Repeat only the lines below from the one containing "Task: Toggle the Activado checkbox" through the one containing "610x664 pixels.", inclusive, exactly as written.

• • • • •

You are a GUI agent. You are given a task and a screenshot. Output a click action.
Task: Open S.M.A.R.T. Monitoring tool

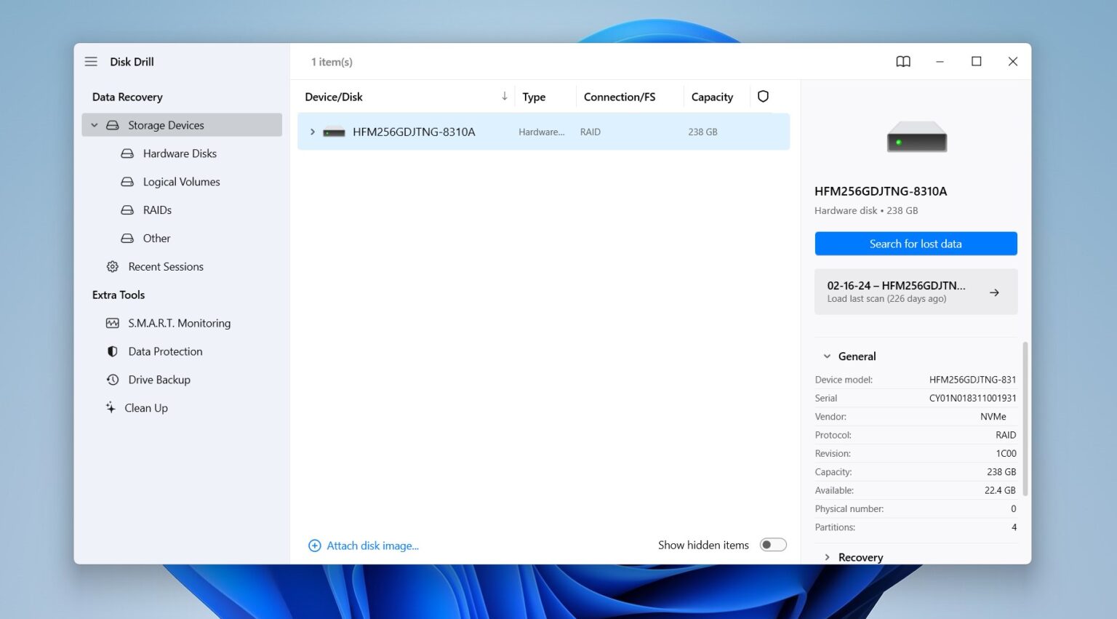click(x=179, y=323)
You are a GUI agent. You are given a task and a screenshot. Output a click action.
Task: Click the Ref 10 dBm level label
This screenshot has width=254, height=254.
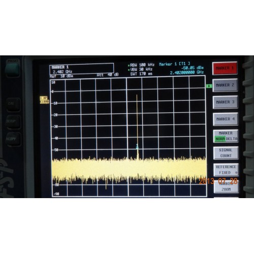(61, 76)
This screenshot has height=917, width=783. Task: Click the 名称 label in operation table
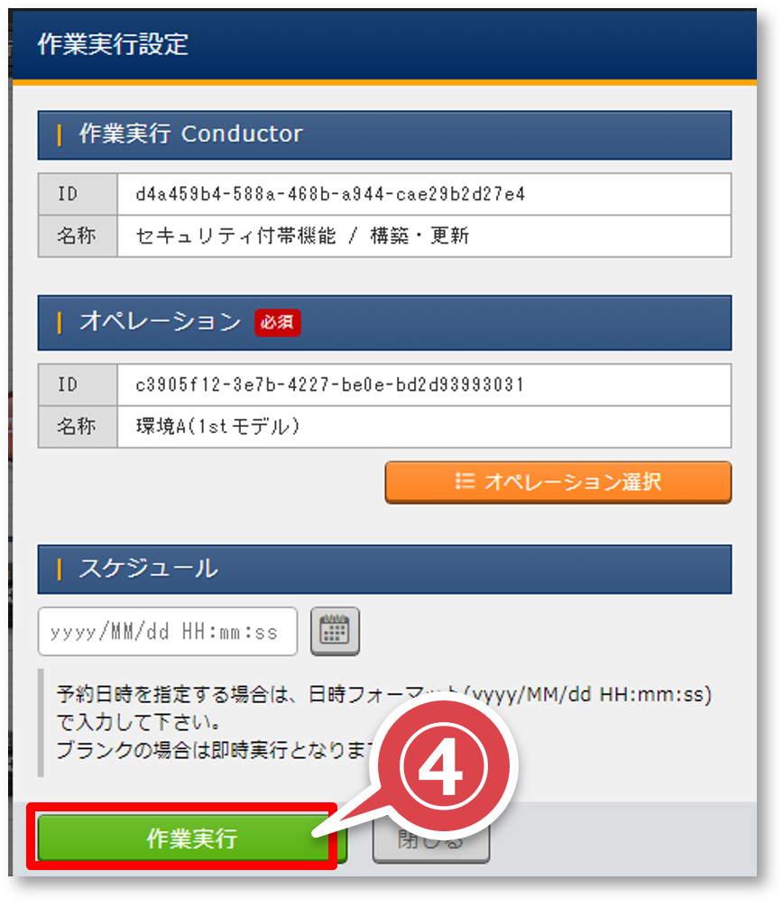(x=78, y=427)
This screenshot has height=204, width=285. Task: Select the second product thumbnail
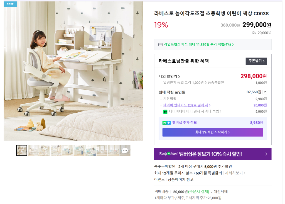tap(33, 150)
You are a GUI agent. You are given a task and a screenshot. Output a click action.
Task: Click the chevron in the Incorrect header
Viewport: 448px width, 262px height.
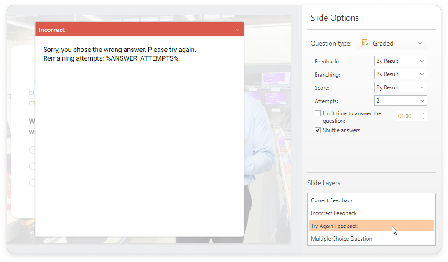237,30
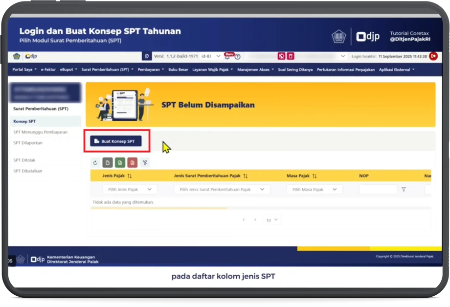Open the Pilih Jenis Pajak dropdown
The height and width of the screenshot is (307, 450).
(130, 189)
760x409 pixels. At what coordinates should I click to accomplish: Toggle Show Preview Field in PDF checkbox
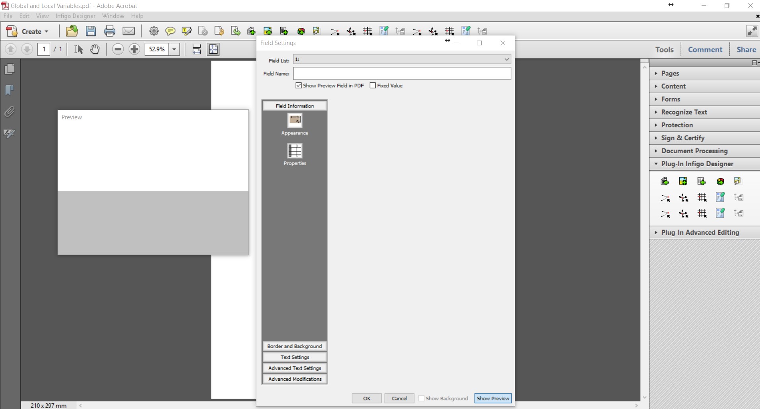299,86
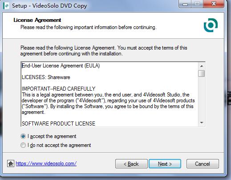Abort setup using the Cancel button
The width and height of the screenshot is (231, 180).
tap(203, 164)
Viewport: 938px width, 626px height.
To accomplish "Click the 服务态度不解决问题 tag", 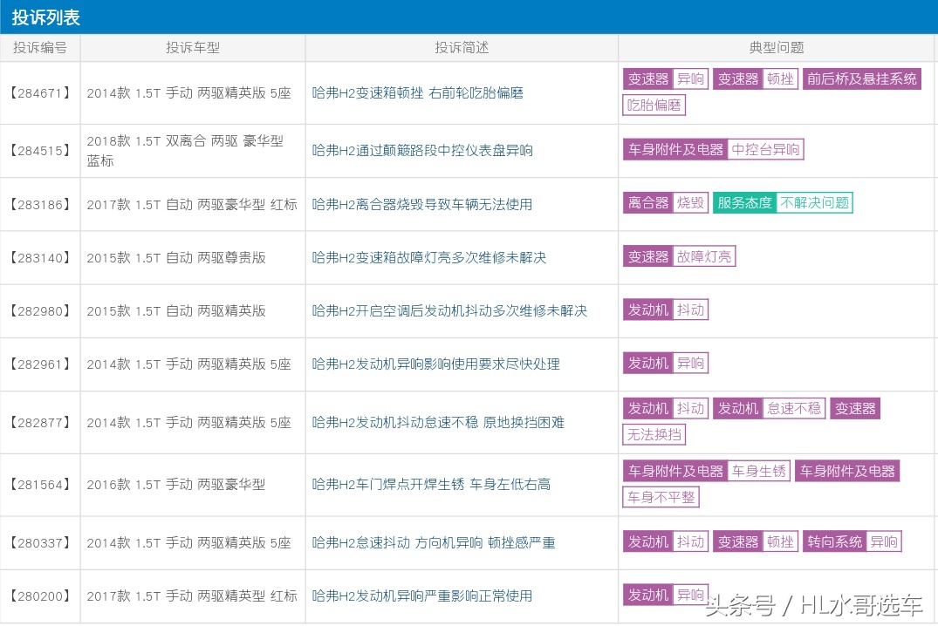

• • • • •

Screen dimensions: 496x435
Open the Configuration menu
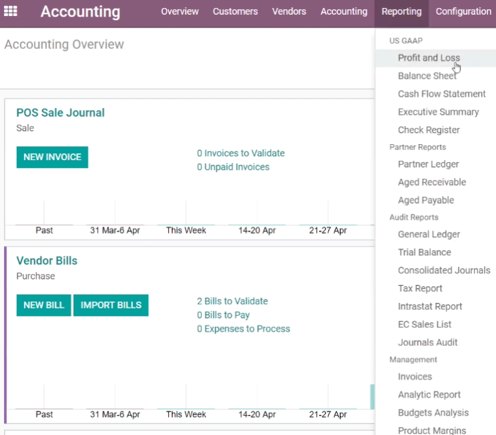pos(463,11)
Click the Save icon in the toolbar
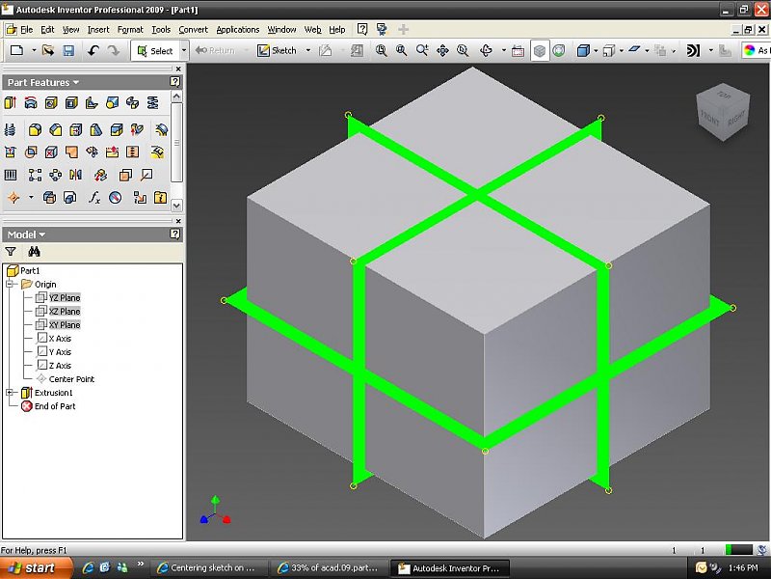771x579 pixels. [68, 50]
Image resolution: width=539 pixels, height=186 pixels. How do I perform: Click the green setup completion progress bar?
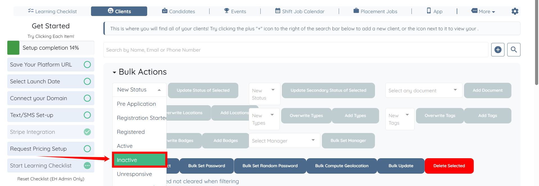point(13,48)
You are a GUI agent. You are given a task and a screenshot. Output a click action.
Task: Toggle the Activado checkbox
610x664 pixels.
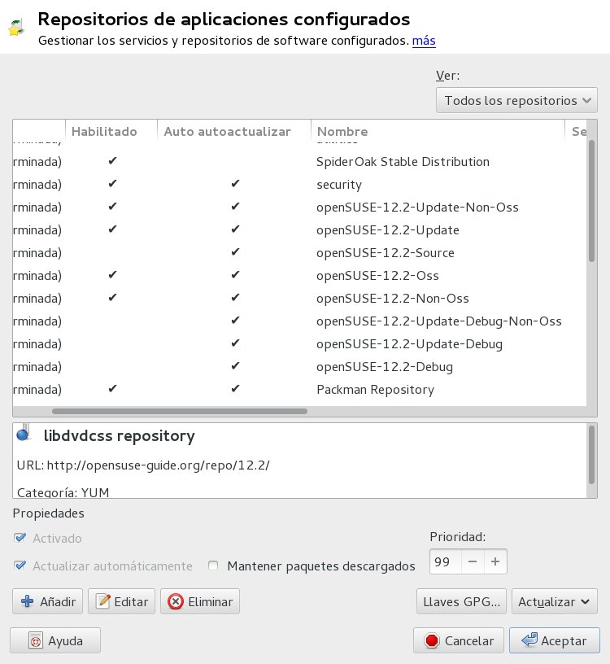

• • • • •

◆ Finished exercise:
Task: Toggle the Activado checkbox
610x664 pixels.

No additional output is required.